WORK REQUEST
The answer must consist of every record, printed exactly as it stands.
** DATASET follows **
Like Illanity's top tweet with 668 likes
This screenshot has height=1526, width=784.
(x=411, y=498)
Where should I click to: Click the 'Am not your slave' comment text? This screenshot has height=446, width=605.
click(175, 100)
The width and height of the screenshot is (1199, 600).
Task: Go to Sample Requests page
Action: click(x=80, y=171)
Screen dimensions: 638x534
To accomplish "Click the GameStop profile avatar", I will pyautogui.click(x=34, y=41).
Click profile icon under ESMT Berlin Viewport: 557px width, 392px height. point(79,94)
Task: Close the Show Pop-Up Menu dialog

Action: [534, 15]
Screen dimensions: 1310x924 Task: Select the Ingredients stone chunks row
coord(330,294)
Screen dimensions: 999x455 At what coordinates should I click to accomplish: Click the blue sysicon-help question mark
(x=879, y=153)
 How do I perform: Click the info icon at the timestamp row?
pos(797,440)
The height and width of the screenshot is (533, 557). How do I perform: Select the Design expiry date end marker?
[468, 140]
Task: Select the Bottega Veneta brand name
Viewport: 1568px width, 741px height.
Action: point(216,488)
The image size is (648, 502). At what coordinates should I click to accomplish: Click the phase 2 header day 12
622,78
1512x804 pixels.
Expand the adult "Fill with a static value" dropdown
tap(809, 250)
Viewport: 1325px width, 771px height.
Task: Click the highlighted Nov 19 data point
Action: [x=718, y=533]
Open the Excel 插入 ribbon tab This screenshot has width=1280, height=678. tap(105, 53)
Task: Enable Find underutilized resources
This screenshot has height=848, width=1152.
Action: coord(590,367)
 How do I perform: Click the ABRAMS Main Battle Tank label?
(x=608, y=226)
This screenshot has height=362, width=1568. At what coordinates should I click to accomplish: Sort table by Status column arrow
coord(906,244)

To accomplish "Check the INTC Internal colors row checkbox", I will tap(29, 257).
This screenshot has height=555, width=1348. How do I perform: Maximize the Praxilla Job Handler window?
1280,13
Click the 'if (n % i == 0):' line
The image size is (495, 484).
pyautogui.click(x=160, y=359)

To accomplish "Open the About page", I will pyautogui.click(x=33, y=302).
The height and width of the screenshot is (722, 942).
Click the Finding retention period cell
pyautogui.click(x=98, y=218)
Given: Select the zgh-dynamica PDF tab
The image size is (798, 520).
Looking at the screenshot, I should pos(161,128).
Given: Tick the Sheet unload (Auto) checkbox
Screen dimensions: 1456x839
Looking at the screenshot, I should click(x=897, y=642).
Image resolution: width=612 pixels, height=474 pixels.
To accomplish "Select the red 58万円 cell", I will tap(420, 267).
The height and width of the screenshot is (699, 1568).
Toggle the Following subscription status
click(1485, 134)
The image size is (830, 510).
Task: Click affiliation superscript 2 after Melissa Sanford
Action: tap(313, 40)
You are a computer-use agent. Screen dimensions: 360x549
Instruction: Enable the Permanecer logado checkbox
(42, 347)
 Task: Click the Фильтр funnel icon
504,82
** End of DATASET **
RESPONSE TO THIS EXERCISE
Like Illanity's top tweet with 668 likes
This screenshot has height=1526, width=784.
(x=411, y=498)
Where should I click to: Click the 'Am not your slave' comment text? This screenshot has height=446, width=605.
click(175, 100)
The width and height of the screenshot is (1199, 600).
Task: Go to Sample Requests page
Action: click(x=80, y=171)
Screen dimensions: 638x534
To accomplish "Click the GameStop profile avatar", I will pyautogui.click(x=34, y=41).
Click profile icon under ESMT Berlin Viewport: 557px width, 392px height. point(79,94)
Task: Close the Show Pop-Up Menu dialog

Action: [534, 15]
Screen dimensions: 1310x924 Task: Select the Ingredients stone chunks row
coord(330,294)
Screen dimensions: 999x455 At what coordinates should I click to accomplish: Click the blue sysicon-help question mark
(x=879, y=153)
 How do I perform: Click the info icon at the timestamp row?
pos(797,440)
The height and width of the screenshot is (533, 557). How do I perform: Select the Design expiry date end marker?
[468, 140]
Task: Select the Bottega Veneta brand name
Viewport: 1568px width, 741px height.
Action: point(216,488)
The image size is (648, 502). At what coordinates should I click to accomplish: Click the phase 2 header day 12
622,78
1512x804 pixels.
Expand the adult "Fill with a static value" dropdown
tap(809, 250)
Viewport: 1325px width, 771px height.
Task: Click the highlighted Nov 19 data point
Action: [x=718, y=533]
Open the Excel 插入 ribbon tab This screenshot has width=1280, height=678. tap(105, 53)
Task: Enable Find underutilized resources
This screenshot has height=848, width=1152.
Action: coord(590,367)
 How do I perform: Click the ABRAMS Main Battle Tank label?
(x=608, y=226)
This screenshot has height=362, width=1568. At what coordinates should I click to accomplish: Sort table by Status column arrow
coord(906,244)

To accomplish "Check the INTC Internal colors row checkbox", I will tap(29, 257).
This screenshot has height=555, width=1348. How do I perform: Maximize the Praxilla Job Handler window?
1280,13
Click the 'if (n % i == 0):' line
The image size is (495, 484).
pyautogui.click(x=160, y=359)

To accomplish "Open the About page", I will pyautogui.click(x=33, y=302).
The height and width of the screenshot is (722, 942).
Click the Finding retention period cell
pyautogui.click(x=98, y=218)
Given: Select the zgh-dynamica PDF tab
The image size is (798, 520).
Looking at the screenshot, I should pos(161,128).
Given: Tick the Sheet unload (Auto) checkbox
Screen dimensions: 1456x839
Looking at the screenshot, I should click(x=897, y=642).
Image resolution: width=612 pixels, height=474 pixels.
To accomplish "Select the red 58万円 cell", I will tap(420, 267).
The height and width of the screenshot is (699, 1568).
Toggle the Following subscription status
click(1485, 134)
The image size is (830, 510).
Task: Click affiliation superscript 2 after Melissa Sanford
Action: tap(313, 40)
You are a computer-use agent. Screen dimensions: 360x549
Instruction: Enable the Permanecer logado checkbox
(42, 347)
 Task: Click the Фильтр funnel icon
504,82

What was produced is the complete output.